The purpose of this pilot study is to identify the causes of a condition called colonic inertia, which involves severe constipation. Often, colonic inertia can only be treated by surgery to remove almost the entire colon (large bowel). Researchers aim to determine whether colonic inertia can be caused by changes in the types of microbes (bugs) that are present in the colon, or possibly by a toxin (poison) produced by particular microbes. Understanding the causes of colonic inertia is the first step in developing future treatments. Participants will be asked to provide stool samples when they are able to, as well as complete a questionnaire.

Esophageal Disorders

Condition:

Gastroesophageal reflux disease and irritable bowel syndrome

Inclusion Criteria:

  • Patients at the Cedars-Sinai GI Motility Program referred for an esophageal manometry and/or pH test

Summary:

This purpose of this study is to determine whether patients with irritable bowel syndrome (IBS) will be more likely to have a lower sphincter resting pressure than those who do not on esophageal manometry (a test used to identify problems with the esophagus). Researchers have recently found an overlap between patients with gastroesophageal reflux disease (GERD), a condition known to include heartburn, and IBS. Data from this study will be used to look for risk factors for GERD and other motility disturbances of the esophagus. Participants will be asked to complete a questionnaire and provide a breath sample.

Gastrointestinal Oncology

Condition:

Hepatocellular carcinoma

Key Inclusion Criteria:

  • At least 18 years old
  • Diagnosis of liver cirrhosis
  • Diagnosis of hepatocellular carcinoma

Summary:

This study focuses on individuals who have been diagnosed with an early-stage hepatocellular carcinoma (HCC) and who have been treated with therapies targeting the liver. The purpose of the study is to examine the effects that an investigational drug called pravastatin has on the time it takes for HCC to occur again in patients with early-stage HCC. Researchers believe that pravastatin, in combination with therapies targeting the liver, may delay or protect against HCC occurring again.

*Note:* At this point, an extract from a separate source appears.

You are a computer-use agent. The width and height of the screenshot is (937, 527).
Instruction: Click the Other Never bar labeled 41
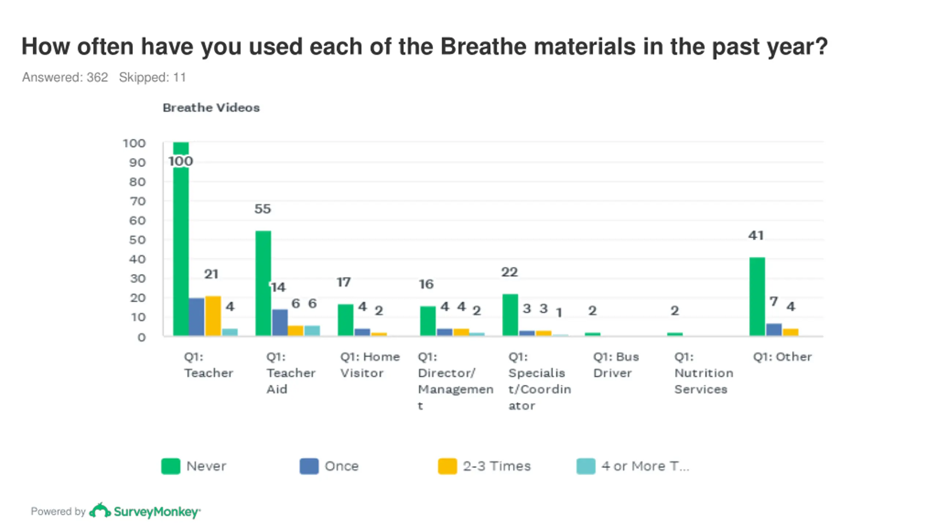click(x=757, y=296)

Pravastatin is a type of statin that is approved by the U.S. Food and Drug Administration (FDA) for various conditions. However, it is not approved by the FDA to delay or protect against HCC occurring again. The study will compare the effects of pravastatin against the effects of a placebo (inactive substance). Participants will be randomly assigned to receive either pravastatin or a placebo.

Condition:

Liver cirrhosis

Summary:

This study focuses on patients with liver cirrhosis (scarring of the liver which results in abnormal liver function). The purpose of the study is to compare the safety and effects of simvastatin in individuals with liver cirrhosis who are at an increased risk for liver cancer. Participants will receive either simvastatin or placebo (inactive substance). Simvastatin is approved by the U.S. Food and Drug Administration for various conditions, but its use in this study is investigational. Previous studies show that simvastatin lowers the risk of heart disease not only by decreasing cholesterol, but also by decreasing inflammation. Researchers believe that this anti-inflammatory effect of simvastatin may delay disease progression to cancer in patients with liver cirrhosis.